Errors bars are a feature of plots used to try to show a range of values around a data point. Though the common name for them is “error bars,” they are not always used to show error—at least in the colloquial sense. They can also be used simply to indicate a distribution of data and can be a great way to simplify a plot. Consider, for instance, a plot that shows the average tuition at 4-year universities for each state in the USA. This would look like:

This is a real mess—what data scientists pithily call a “unicorn mane”. It is essentially useless, except to give us a general vibe. That is, except for just a few trends, we cannot really tell one apart from another. There is simply no way to attain good contrast between all of these.

There are a few options for attempting to show trends for all these lines, such as using small multiples. But there are times that we might not really care to show all the data. One way is to get rid of all the colors, and just show the general block, with no attempt made to tell apart the lines.

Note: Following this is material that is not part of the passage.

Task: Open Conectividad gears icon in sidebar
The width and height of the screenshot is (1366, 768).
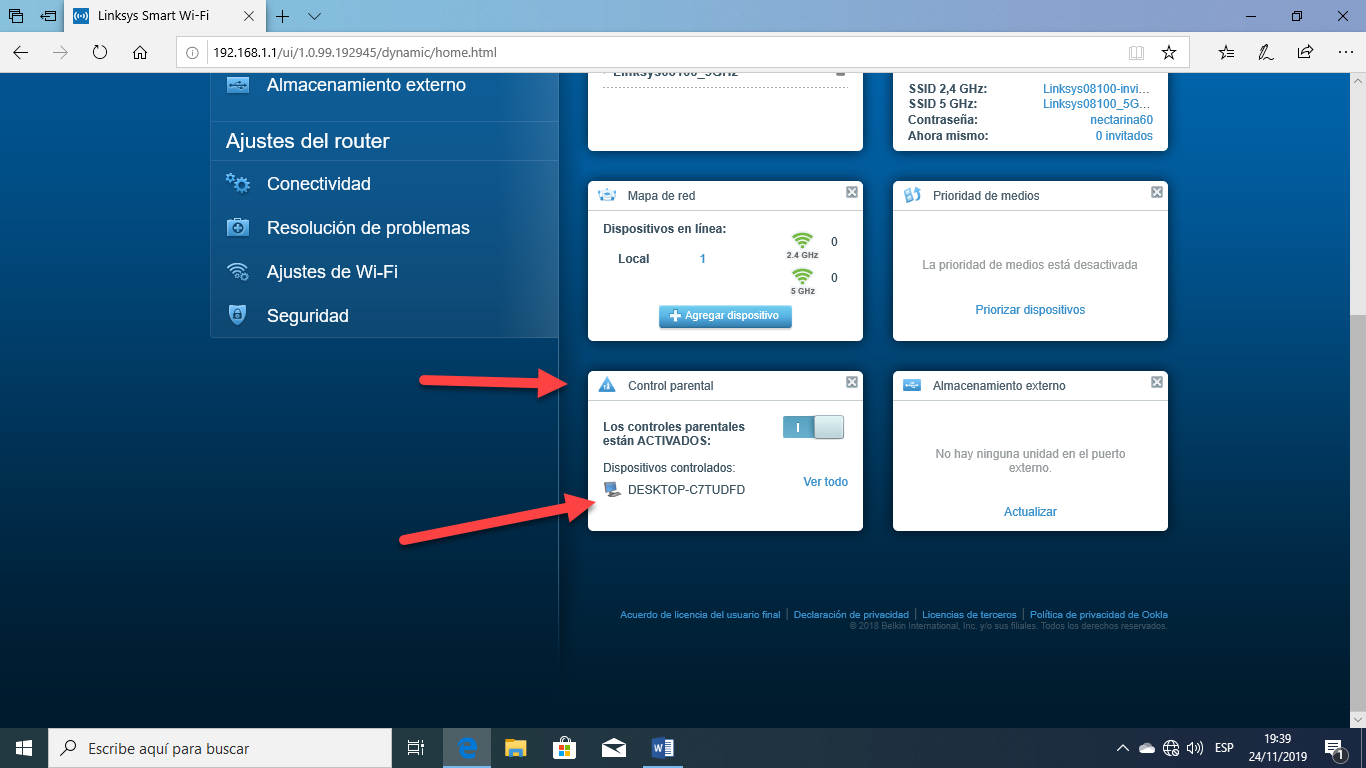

A plot like this sends a clear message: you are not supposed to attempt to follow the individual lines. But people might still try, and this will take away focus from what you are trying to show… the general trend. Additionally, this remain a bit messy. To be sure, there are times you might wish to use a plot like the one above. However, in general, there is a better option: represent the mean value with a single point, and represent the spread in values using error bars. This yields the following:

This plot is much cleaner and keep the point focused squarely on the central trend. This sort of plot will serve you well. But there are a few small things that one can pay attention to that can improve the plot even more.

Consider the width of your bar ends. #

The default in many software packages is to have bar ends on the error bars and then to set the width of these bars to be the same as the width of the data point. Many times this can work well, but as the bar ends begin to get close to one another, they can clutter plot area. In an extreme sense, they can lead to a “flattening” out effect of the trend. For instance, imagine the bars above were just 50% wider…

Now, where the trend reaches it maximum, the error bar ends overlap, and this gives a sense of straight lines near the top. Additionally, this places ink associated with one point to the left and right of ink associated with another point, leading to some visual confusion.

In such cases, it might be better to just remove bar ends completely:

Which, to my eye, is much more clean.

So, for me, I will use bar ends, when points are widely spaced—maybe 2 times farther apart than the bar end width. If the points get closer than that, I typically remove the bar ends, which yields a cleaner and less confusing plot.

Make sure to note what the error bars represent #

Above, we replaced a large amount of data with a set of bars. But what do these bars represent? There are two standards, and many other possibilities. The two standards are:

  • standard deviation
  • standard error

These two values are related by standard error = standard deviation / sqrt(N), where N is the number of points measured. This is not a statistics website, but there are reasons one might prefer one value over another.

Other values that might be represented by error bars include: full range of values, interquartile range, or multiples of any of the above values. These are less common, but you will see them. However, the fact that there are two standards means that one can never be sure what is being used. This also means that one should always clearly state what the error bars represent. Something as simple as an annotation can do this.

One could also add short text like “\pm 1 std err” directly next to the bar. In scientific journals, you could add this to the caption, but you always need some indication of what you are plotting.

Other ways to represent error #

The error bar is the most standard means by which to represent error, but there are others. Probably the next most common is to use a filled region on the plot:

This is especially seen when representing confidence intervals and prediction intervals associated with fitting equations to data.

If there is error on both the x axis and y axis, then people will sometimes represent this as a box or ellipse around the points—though this is much less common. I am sure that, if you think some, you can invent your own cool ways to represent error. But the ones we have covered above are the most common.

Conclusions #

Having a spread in values is a fact of working with data. Error bars are a way to represent these values. But even though there are some strong conventions in representing error, you can still think through how you want to do this, and you should always always always tell your viewer what you are representing.